22 aprile 2026 · Di Vistiqo Editorial

WhatsApp vs Chat Widget: perché gli hotel devono smettere di costruire inbox

I chat widget in-app vengono abbandonati appena l'ospite chiude la tab. Su WhatsApp la conversazione continua oltre il soggiorno. Il canale conta più del software.

Ospite con uno smartphone aperto su una conversazione concierge WhatsApp

Ogni pochi anni un nuovo chat widget in-app promette di rivoluzionare la comunicazione con gli ospiti. Ogni volta succede la stessa cosa: l'ospite lo apre una volta, scrive, non torna più. La conversazione muore con la tab.

WhatsApp non ha questo problema. Gli ospiti lo hanno già aperto. Sanno come funziona. Si fidano. E la conversazione continua oltre il checkout — esattamente quando si decidono recensioni, prenotazioni ripetute e referral.

Per l'ospitalità è cruciale più che in quasi qualunque altro settore. Il rapporto con la struttura è concentrato in 1–7 giorni. Il canale deve avere attrito zero da entrambi i lati e deve sopravvivere al momento in cui l'ospite torna a casa.

L'obiezione più frequente: 'vogliamo le chat nel nostro CRM'. Lecito — ma la maggior parte delle strutture non ne ha bisogno. Servono risposte rapide, cortesi e contestuali. WhatsApp Business le offre, con automazione opzionale quando si scala.
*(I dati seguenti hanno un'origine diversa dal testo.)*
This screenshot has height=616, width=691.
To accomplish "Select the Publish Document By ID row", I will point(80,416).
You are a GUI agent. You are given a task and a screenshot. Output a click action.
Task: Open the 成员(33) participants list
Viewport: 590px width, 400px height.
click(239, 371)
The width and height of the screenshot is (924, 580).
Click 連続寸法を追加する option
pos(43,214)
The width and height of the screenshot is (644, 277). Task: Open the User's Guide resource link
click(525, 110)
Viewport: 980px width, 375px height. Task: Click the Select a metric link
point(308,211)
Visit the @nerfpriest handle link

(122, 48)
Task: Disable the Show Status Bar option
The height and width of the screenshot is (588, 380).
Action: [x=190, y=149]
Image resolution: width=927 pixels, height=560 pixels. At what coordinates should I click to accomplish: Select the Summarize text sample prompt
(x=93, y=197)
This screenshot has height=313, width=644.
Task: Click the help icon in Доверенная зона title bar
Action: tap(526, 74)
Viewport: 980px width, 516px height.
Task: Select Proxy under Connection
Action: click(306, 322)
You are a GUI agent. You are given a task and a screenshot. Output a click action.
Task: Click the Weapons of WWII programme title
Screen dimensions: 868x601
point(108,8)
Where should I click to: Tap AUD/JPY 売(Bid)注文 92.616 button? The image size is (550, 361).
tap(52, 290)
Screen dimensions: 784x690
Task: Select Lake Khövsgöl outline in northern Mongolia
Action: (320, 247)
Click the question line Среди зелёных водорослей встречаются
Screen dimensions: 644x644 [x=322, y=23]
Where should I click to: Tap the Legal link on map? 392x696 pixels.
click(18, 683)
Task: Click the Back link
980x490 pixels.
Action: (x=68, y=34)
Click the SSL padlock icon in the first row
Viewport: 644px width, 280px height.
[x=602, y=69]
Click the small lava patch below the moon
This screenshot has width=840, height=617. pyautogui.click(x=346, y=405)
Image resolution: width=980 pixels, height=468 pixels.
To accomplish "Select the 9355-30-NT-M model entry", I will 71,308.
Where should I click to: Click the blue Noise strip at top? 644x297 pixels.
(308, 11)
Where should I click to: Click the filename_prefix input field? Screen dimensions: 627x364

Seconda obiezione: 'vogliamo analytics su ogni conversazione'. Ragionevole per 200 camere; eccessivo per una villa da 12. Adatta lo strumento alle dimensioni dell'operazione.

L'approccio di Vistiqo non è sostituire WhatsApp ma vestire ogni richiesta di contesto: messaggi pre-compilati come 'Ciao, vorrei richiedere il late checkout per la camera 204'. Un tap dall'ospite, una risposta dall'host, nessuna inbox da gestire.